El día que el imperio yanqui invadió a Panamá

Por Benjamín Alaluf

El 20 de diciembre 1989 los Estados Unidos invadieron el país centroamericano con el pretexto de capturar al General Manuel Antonio Noriega quien gobernaba el país y fue acusado del delito de narcotráfico. Sin embargo, es importante recordar que el Tratado Torrijos-Carter que se firmó en 1977, le devolvió “los territorios administrados [a Panamá], el control de la operación del Canal, el cierre de las bases militares y la salida de todos los soldados estadounidenses de Panamá.” Pero había letra chica: Los Estados Unidos tenían la posibilidad de intervenir militarmente en el país centroamericano si se viera comprometida la operación del canal.

En 1984 las relaciones estadounidenses-panameñas se tensionaron cuando Noriega cerró la Escuela de las Américas, escuela que entrenaba a militares latinoamericanos en prácticas inhumanas como la tortura y además contaba con una doctrina anticomunista al estilo del “enemigo interno.” Muchos de los ex-dictadores latinoamericanos y sus secuaces, entre ellos Manuel Contreras, egresaron de esta escuela.

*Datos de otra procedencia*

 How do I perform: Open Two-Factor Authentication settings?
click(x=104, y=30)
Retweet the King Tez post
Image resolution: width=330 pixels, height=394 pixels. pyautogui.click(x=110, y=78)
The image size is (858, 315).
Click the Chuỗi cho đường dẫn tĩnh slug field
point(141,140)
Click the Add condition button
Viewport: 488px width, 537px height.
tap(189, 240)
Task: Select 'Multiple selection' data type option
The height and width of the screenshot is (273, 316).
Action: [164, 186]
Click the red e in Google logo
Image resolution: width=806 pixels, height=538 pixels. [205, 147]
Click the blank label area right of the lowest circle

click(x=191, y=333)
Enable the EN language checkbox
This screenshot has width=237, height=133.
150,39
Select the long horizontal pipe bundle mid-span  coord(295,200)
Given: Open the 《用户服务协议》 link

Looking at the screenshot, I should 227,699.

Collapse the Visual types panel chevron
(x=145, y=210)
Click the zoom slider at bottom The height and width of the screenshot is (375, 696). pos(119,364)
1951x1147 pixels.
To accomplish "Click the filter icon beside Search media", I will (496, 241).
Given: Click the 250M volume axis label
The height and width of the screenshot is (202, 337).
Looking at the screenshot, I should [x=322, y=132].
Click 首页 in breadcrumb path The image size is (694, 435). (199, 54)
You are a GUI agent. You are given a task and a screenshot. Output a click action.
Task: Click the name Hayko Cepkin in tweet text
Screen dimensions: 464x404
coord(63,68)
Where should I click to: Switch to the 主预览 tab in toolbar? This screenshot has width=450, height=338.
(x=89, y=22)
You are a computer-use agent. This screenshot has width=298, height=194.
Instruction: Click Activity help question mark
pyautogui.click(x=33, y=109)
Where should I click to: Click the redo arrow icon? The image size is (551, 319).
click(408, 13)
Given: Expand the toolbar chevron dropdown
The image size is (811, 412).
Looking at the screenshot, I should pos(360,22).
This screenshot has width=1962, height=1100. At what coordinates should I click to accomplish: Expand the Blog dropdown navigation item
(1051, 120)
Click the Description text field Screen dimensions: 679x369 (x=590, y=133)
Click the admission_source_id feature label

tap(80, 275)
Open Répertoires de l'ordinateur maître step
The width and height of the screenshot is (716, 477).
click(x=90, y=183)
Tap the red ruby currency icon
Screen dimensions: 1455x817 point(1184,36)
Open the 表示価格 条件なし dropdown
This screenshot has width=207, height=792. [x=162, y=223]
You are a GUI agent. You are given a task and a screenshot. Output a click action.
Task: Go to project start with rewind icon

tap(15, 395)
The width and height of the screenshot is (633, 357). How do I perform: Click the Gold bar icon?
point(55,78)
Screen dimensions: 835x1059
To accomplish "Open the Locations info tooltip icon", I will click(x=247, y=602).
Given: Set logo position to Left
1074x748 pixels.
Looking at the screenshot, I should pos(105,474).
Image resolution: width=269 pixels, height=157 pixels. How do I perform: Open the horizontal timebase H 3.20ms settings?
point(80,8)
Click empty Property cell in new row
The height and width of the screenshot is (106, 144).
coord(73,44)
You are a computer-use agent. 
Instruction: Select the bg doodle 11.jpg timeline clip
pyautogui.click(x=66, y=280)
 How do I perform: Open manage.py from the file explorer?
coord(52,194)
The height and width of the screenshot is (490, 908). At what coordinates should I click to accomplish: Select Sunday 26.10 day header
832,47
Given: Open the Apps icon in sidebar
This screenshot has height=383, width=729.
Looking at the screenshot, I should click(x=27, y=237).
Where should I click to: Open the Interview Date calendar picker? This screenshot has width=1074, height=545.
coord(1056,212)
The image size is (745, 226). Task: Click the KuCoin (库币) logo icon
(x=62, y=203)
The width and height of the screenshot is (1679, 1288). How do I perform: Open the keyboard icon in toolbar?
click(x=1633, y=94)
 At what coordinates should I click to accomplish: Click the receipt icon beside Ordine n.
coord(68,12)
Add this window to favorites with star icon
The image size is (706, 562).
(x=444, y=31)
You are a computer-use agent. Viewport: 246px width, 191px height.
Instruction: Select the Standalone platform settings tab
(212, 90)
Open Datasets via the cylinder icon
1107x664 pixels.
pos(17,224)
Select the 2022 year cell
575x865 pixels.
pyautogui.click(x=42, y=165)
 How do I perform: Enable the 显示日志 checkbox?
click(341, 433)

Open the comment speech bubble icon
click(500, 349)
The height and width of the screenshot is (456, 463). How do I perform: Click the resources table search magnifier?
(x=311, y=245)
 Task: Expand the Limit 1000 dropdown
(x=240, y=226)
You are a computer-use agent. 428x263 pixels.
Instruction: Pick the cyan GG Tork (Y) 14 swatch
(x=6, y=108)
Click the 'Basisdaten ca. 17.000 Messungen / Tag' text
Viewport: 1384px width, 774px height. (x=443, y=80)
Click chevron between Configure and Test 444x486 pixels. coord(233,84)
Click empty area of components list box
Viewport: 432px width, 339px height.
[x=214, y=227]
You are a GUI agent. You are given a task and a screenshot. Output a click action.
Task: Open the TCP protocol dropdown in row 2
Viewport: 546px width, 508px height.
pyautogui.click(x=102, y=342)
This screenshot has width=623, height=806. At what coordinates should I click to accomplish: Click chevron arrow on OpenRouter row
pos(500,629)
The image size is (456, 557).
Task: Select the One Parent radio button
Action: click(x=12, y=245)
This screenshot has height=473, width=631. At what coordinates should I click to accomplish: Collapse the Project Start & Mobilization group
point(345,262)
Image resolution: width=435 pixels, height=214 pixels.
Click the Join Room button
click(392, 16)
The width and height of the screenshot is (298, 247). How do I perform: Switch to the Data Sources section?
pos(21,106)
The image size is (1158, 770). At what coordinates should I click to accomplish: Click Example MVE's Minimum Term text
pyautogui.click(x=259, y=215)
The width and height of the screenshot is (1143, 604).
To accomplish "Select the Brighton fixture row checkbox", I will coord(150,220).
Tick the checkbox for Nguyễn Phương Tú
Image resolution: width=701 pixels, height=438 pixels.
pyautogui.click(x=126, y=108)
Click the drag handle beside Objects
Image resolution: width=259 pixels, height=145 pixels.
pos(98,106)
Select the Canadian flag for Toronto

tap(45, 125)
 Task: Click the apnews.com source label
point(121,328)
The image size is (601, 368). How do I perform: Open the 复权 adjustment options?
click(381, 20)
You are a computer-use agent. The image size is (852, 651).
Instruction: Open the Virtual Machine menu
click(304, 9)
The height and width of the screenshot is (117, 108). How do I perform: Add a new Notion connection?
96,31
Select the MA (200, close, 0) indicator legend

Cinco años después, bajo las órdenes del Presidente George H.W. Bush, los Estados Unidos invadieron Panamá y dejaron un saldo de 3 000 muertos y varios barrios populares, incluyendo el Chorrillo, fueron bombardeados por completo. El pueblo panameño creó los Batallones de la Dignidad para combatir al invasor y defender la soberanía nacional.